== EXERCISE GOAL ==
Repeat all of the data exactly. Leave nothing out.

------------

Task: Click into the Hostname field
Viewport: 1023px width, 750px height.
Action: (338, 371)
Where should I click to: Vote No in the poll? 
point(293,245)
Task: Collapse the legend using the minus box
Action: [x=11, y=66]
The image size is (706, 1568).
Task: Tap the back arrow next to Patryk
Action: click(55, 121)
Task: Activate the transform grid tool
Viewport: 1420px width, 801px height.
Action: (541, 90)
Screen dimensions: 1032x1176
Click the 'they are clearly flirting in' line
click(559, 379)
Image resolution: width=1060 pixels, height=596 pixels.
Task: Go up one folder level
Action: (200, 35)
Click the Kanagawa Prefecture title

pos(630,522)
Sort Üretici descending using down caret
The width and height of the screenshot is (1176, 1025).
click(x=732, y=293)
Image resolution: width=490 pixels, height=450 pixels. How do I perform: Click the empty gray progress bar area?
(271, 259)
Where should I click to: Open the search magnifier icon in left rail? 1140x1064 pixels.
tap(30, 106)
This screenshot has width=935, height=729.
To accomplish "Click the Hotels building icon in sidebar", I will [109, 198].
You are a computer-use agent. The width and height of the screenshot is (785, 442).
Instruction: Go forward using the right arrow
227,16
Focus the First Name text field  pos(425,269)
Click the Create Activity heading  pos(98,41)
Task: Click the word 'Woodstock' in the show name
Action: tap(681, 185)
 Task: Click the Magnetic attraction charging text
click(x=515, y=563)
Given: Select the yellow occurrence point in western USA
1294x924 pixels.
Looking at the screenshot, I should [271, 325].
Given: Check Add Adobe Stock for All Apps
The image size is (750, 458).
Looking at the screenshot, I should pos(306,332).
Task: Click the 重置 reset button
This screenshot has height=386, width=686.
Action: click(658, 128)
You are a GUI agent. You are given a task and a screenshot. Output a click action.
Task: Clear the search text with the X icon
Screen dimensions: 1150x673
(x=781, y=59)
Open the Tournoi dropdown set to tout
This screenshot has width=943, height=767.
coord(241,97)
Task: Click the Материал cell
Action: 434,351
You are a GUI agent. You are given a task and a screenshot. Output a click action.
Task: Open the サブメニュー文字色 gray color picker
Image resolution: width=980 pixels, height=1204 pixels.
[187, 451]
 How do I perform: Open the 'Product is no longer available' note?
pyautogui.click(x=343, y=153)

------------

== EXERCISE SOLUTION ==
Task: Click into the Hostname field
Viewport: 1023px width, 750px height.
Action: (338, 371)
Where should I click to: Vote No in the poll? 
point(293,245)
Task: Collapse the legend using the minus box
Action: [x=11, y=66]
The image size is (706, 1568).
Task: Tap the back arrow next to Patryk
Action: click(55, 121)
Task: Activate the transform grid tool
Viewport: 1420px width, 801px height.
Action: (541, 90)
Screen dimensions: 1032x1176
Click the 'they are clearly flirting in' line
click(559, 379)
Image resolution: width=1060 pixels, height=596 pixels.
Task: Go up one folder level
Action: (200, 35)
Click the Kanagawa Prefecture title

pos(630,522)
Sort Üretici descending using down caret
The width and height of the screenshot is (1176, 1025).
click(x=732, y=293)
Image resolution: width=490 pixels, height=450 pixels. How do I perform: Click the empty gray progress bar area?
(271, 259)
Where should I click to: Open the search magnifier icon in left rail? 1140x1064 pixels.
tap(30, 106)
This screenshot has width=935, height=729.
To accomplish "Click the Hotels building icon in sidebar", I will [109, 198].
You are a computer-use agent. The width and height of the screenshot is (785, 442).
Instruction: Go forward using the right arrow
227,16
Focus the First Name text field  pos(425,269)
Click the Create Activity heading  pos(98,41)
Task: Click the word 'Woodstock' in the show name
Action: tap(681, 185)
 Task: Click the Magnetic attraction charging text
click(x=515, y=563)
Given: Select the yellow occurrence point in western USA
1294x924 pixels.
Looking at the screenshot, I should [271, 325].
Given: Check Add Adobe Stock for All Apps
The image size is (750, 458).
Looking at the screenshot, I should pos(306,332).
Task: Click the 重置 reset button
This screenshot has height=386, width=686.
Action: click(658, 128)
You are a GUI agent. You are given a task and a screenshot. Output a click action.
Task: Clear the search text with the X icon
Screen dimensions: 1150x673
(x=781, y=59)
Open the Tournoi dropdown set to tout
This screenshot has width=943, height=767.
coord(241,97)
Task: Click the Материал cell
Action: 434,351
You are a GUI agent. You are given a task and a screenshot. Output a click action.
Task: Open the サブメニュー文字色 gray color picker
Image resolution: width=980 pixels, height=1204 pixels.
[187, 451]
 How do I perform: Open the 'Product is no longer available' note?
pyautogui.click(x=343, y=153)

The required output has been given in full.